**EXERCISE REQUIREMENTS:** Can you transcribe the VPlan patch from "diff --git a/llvm/lib/Transforms/Vectorize/VPlan.h" to "cost of VPReductionRecipe.", character for character?

[llvm] [VPlan] Implement VPReductionRecipe::computeCost(). NFC (PR #107790)

Thu Oct 3 18:05:21 PDT 2024

https://github.com/ElvisWang123 updated https://github.com/llvm/llvm-project/pull/107790

>From 4aba2d3cff75caade80e01b4635844ac149335a2 Mon Sep 17 00:00:00 2001
From: Elvis Wang <elvis.wang at sifive.com>
Date: Wed, 4 Sep 2024 20:52:14 -0700
Subject: [PATCH 1/4] [VPlan] Implment VPReductionRecipe::computeCost(). NFC

Implementation of `computeCost()` function for `VPReductionRecipe`.
---
 llvm/lib/Transforms/Vectorize/VPlan.h         |  4 ++++
 .../lib/Transforms/Vectorize/VPlanRecipes.cpp | 24 +++++++++++++++++++
 2 files changed, 28 insertions(+)

diff --git a/llvm/lib/Transforms/Vectorize/VPlan.h b/llvm/lib/Transforms/Vectorize/VPlan.h
index c4567362eaffc7..56a2d074991684 100644
--- a/llvm/lib/Transforms/Vectorize/VPlan.h
+++ b/llvm/lib/Transforms/Vectorize/VPlan.h
@@ -2393,6 +2393,10 @@ class VPReductionRecipe : public VPSingleDefRecipe {
   /// Generate the reduction in the loop
   void execute(VPTransformState &State) override;
 
+  /// Return the cost of VPReductionRecipe.

**COLLECTED MATERIAL:**
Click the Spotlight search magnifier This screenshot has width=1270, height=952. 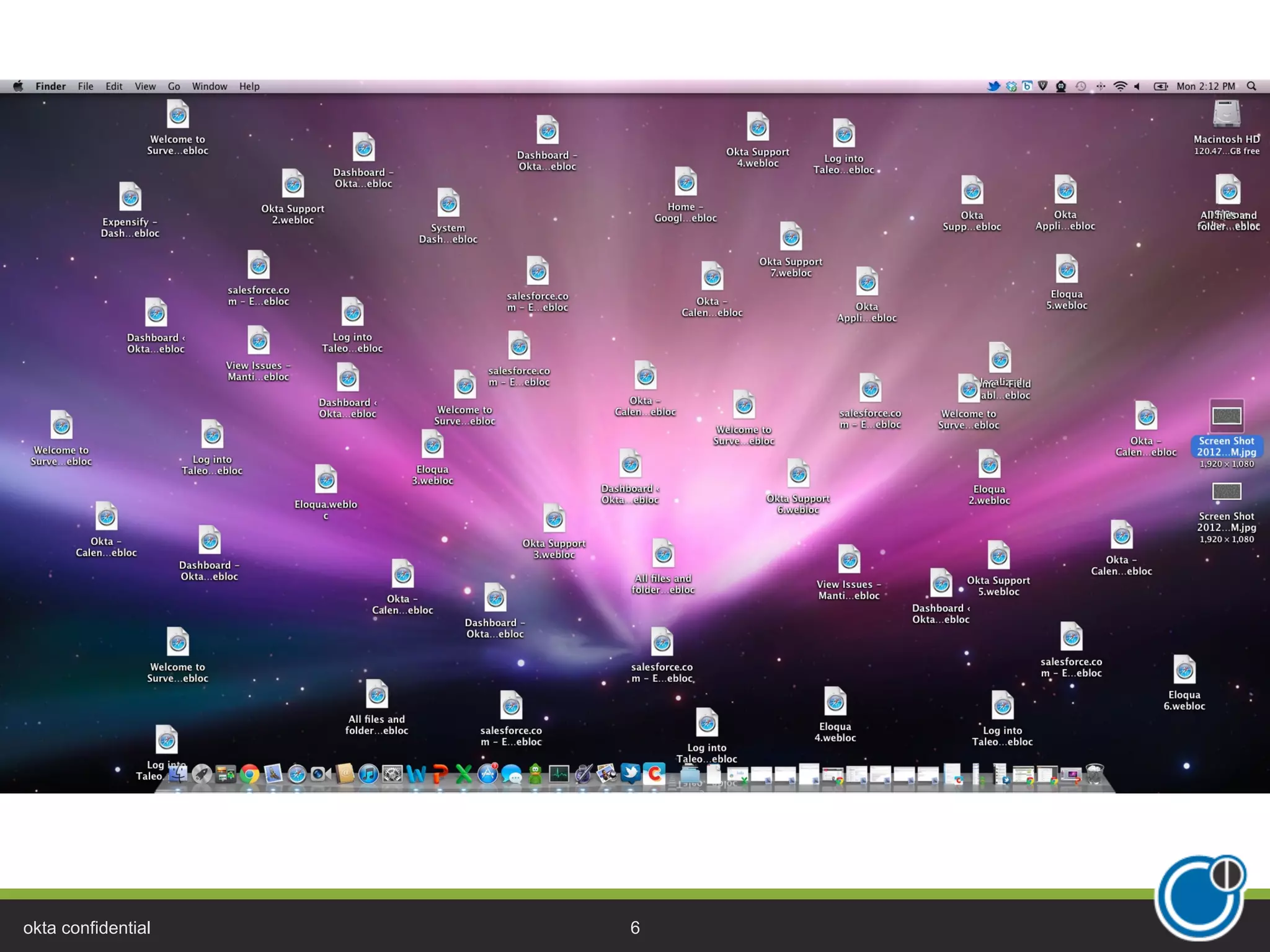1251,86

**RESPONSE:**
diff --git a/llvm/lib/Transforms/Vectorize/VPlan.h b/llvm/lib/Transforms/Vectorize/VPlan.h
index c4567362eaffc7..56a2d074991684 100644
--- a/llvm/lib/Transforms/Vectorize/VPlan.h
+++ b/llvm/lib/Transforms/Vectorize/VPlan.h
@@ -2393,6 +2393,10 @@ class VPReductionRecipe : public VPSingleDefRecipe {
   /// Generate the reduction in the loop
   void execute(VPTransformState &State) override;
 
+  /// Return the cost of VPReductionRecipe.